After we have identified our objective, we then need to define exactly what subset of plausible experiments (all possible catalysts, reagents, concentrations, temperatures, etc.) we should consider. This is a critical step because the identity of search space will ultimately determine the success of the campaign - if the space is too small we lower the chances of finding optimal conditions; if the search space is too large it may take longer to discover optimal conditions and modeling will require more computational resources.
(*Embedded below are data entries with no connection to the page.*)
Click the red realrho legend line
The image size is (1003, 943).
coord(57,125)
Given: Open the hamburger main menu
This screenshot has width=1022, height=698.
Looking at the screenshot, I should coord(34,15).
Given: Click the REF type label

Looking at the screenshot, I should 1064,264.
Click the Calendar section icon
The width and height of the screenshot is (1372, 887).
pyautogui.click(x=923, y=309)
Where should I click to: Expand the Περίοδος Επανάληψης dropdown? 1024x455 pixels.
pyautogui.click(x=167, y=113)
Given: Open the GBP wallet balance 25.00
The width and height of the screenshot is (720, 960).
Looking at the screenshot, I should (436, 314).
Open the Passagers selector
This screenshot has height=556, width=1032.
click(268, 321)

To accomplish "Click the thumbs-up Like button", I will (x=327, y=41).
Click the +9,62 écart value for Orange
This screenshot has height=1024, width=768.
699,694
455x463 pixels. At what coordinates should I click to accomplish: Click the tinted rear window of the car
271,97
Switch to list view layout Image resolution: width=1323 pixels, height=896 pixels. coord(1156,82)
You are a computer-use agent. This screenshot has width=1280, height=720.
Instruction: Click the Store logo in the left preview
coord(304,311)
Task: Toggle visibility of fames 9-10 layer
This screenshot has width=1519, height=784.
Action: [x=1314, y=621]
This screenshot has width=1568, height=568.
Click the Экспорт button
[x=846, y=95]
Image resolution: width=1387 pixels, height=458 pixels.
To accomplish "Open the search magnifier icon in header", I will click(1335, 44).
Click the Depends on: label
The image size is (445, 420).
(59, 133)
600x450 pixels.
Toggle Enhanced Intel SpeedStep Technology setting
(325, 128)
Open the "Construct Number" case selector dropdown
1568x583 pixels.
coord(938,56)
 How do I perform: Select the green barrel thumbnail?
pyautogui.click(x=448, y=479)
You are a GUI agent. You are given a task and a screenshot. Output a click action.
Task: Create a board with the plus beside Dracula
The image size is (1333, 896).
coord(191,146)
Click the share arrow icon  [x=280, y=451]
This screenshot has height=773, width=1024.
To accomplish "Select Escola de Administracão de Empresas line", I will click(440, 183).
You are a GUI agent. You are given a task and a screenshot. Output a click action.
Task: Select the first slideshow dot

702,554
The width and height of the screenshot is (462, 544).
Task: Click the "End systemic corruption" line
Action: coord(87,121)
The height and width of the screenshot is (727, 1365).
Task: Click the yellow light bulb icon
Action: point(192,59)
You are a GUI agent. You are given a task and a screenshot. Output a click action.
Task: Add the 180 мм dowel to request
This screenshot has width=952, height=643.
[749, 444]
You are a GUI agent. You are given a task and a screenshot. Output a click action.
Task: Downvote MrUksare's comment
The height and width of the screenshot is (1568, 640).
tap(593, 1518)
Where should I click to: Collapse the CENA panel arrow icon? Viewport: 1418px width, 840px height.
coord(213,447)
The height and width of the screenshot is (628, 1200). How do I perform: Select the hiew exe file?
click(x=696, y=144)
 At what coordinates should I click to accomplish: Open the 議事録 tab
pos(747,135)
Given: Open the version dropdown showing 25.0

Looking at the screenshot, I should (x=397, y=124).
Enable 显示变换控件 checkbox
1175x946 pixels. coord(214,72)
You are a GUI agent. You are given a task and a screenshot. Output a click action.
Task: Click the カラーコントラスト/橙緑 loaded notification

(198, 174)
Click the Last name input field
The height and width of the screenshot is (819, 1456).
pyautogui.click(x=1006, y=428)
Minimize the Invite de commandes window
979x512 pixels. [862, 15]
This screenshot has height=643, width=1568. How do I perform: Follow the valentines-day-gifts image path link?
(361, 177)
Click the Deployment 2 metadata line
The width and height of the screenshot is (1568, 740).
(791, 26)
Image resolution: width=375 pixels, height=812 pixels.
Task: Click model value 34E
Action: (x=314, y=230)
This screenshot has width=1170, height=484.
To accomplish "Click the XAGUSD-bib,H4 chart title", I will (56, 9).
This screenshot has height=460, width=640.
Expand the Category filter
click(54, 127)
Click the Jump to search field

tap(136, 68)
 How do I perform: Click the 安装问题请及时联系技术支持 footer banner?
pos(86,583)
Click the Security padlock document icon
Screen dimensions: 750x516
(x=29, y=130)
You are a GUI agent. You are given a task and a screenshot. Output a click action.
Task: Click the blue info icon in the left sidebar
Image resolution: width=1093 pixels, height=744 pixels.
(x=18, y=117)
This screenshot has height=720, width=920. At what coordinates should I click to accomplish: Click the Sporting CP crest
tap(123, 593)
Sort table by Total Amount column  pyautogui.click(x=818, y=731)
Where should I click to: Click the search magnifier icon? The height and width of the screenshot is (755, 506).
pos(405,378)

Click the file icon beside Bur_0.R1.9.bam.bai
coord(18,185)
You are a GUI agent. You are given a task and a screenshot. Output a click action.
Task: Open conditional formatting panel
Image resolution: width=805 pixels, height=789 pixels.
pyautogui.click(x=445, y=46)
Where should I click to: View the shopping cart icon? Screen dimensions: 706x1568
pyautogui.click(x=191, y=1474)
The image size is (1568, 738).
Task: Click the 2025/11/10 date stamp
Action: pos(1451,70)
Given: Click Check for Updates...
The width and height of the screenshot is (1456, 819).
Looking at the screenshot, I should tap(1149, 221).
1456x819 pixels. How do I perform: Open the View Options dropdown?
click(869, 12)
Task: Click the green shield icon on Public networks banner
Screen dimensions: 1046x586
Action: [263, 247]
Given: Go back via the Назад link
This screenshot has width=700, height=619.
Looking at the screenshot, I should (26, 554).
There are a number of approaches to this problem including simply drawing conditions from the literature, based on physical knowledge, and our experience or utilizing a less biased data driven approach such as unsupervised learning to select a subset of experiments which spans the larger search space. It general, I believe that we should utilize both approaches as a way to include conditions which fit our knowledge (a kind of chemists prior) and leave open the possibility for unexpected results. In order to stay on topic in this post I will not present any further discussion at this time. However, keep in mind that whatever our approach it is worth putting in the effort to (1) search the chemical literature for related reactions (e.g., SciFinder, Reaxys, etc.), (2) employ our knowledge and training as synthetic chemists, and (3) consider a broader hypothesis space that is less biased by our experience. For example, if you we optimizing a Pd-catalyzed cross-coupling reaction we will want to include tried-and-tested ligands such as Buchwald-type phosphines as well as sample other diverse structures.

Experimental capabilities

Prior to starting an optimization campaign we should consider our experimental capabilities. For example, we need to decide the number of experiments to run in parallel (if any). It is also worth while to take the time to collect initial data using “obvious” experimental conditions as a baseline (e.g., if you are running a Ni/photoredox reaction, try dtbbpy as a ligand first). Of course, if you are interested in optimizing a reaction with EDBO you have likely already carried out initial experiments to test your hypothesis. Once we have initial data, it can be helpful to establish the error associated with the experiments by running duplicates and/or making a calibration curve. This information will give us an idea of what a meaningful improvement in the objective is and potentially enable us to calibrate the optimizers noise parameters.

Reaction optimization

OK, now that we have gotten the philosophical exposition out of the way we can get down to business and actually demonstrate the use of EDBO for reaction optimization. Let’s assume that we have already identified the objective, search space, and our experimental capabilities. We can then instantiate an optimizer that fits these decisions. The objective is defined by the signal you feed into the optimizer - here we use %yield of desired product. The experimental capabilities can be defined using key word arguments (e.g., batch_size=5 tells the optimizer you can run 5 experiments at a time). However, communicating the selected search space to the optimizer requires us to decide on a reaction representation.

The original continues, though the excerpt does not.